Fox News has moved to dismiss Newsmax’s antitrust lawsuit, calling the claims “meritless” and insisting that Newsmax’s struggles stem from its own lack of audience and advertiser appeal, not illegal monopolization.
In a 48-page filing in the U.S. District Court for the Eastern District of Wisconsin, Fox attorneys argued that Newsmax “is obviously frustrated that achieving comparable distribution has not translated into comparable popularity,” and that no antitrust violation exists when a rival simply wins in the marketplace.
Newsmax had refiled the suit in Wisconsin just days earlier after voluntarily withdrawing an earlier version in Florida that was dismissed on procedural “shotgun pleading” grounds by Judge Aileen Cannon in September 2025.
The core allegations remain the same: Fox allegedly used exclusionary carriage deals, financial penalties, guest intimidation, and smear tactics to protect its 70%-plus share of conservative cable news viewership and block Newsmax from broader distribution and growth.
Fox is seeking dismissal with prejudice, which would kill the case permanently.
The company previously tried to move the Wisconsin suit back to Florida; that venue fight is still pending.

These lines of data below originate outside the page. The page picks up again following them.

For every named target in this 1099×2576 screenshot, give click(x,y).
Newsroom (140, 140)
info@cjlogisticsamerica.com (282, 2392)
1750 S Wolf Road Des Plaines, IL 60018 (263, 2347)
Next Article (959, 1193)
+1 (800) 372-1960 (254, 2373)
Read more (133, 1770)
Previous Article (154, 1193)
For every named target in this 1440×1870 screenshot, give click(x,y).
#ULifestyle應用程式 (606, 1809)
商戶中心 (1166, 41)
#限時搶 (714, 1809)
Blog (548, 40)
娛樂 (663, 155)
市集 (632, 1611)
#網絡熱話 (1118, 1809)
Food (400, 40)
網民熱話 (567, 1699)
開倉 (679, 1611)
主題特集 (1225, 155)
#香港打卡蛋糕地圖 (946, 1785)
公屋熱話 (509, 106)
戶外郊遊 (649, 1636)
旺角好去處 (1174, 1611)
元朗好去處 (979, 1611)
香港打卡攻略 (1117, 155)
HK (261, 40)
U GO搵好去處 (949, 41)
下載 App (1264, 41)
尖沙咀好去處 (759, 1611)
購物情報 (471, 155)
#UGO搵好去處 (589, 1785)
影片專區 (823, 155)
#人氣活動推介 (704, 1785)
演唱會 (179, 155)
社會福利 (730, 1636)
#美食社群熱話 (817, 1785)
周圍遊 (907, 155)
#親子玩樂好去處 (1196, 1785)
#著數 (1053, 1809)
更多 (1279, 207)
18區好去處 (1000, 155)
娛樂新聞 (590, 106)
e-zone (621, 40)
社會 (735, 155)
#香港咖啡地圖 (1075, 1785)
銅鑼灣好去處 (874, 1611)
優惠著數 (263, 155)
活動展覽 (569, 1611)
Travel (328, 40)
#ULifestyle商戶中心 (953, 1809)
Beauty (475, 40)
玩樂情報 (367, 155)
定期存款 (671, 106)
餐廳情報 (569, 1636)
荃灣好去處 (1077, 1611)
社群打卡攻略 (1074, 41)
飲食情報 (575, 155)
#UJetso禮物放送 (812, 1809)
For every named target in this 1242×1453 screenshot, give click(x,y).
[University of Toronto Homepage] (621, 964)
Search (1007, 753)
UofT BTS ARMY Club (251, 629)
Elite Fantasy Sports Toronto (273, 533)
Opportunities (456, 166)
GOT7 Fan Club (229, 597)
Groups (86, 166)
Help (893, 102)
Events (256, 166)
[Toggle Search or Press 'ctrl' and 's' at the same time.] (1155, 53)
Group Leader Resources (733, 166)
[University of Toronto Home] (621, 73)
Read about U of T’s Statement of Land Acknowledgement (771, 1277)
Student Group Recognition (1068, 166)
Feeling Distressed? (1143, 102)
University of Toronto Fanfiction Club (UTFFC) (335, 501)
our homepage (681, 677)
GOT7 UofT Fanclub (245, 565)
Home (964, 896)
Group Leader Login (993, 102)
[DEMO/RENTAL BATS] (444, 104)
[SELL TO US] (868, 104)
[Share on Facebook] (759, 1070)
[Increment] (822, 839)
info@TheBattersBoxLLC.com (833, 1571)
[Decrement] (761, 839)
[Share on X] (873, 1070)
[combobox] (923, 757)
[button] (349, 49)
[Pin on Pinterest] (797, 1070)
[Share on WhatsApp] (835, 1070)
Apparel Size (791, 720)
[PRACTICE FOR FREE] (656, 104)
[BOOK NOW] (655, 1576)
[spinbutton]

The high-profile legal clash revives 2020-election-era tensions when Newsmax briefly surged among Trump supporters, and comes as conservative media faces heightened scrutiny following Fox’s $787.5 million Dominion settlement and ongoing Smartmatic litigation. A Newsmax victory could force changes to Fox’s carriage contracts and open doors for other right-leaning networks, while dismissal would reinforce Fox’s dominance in the space. No hearing date has been set.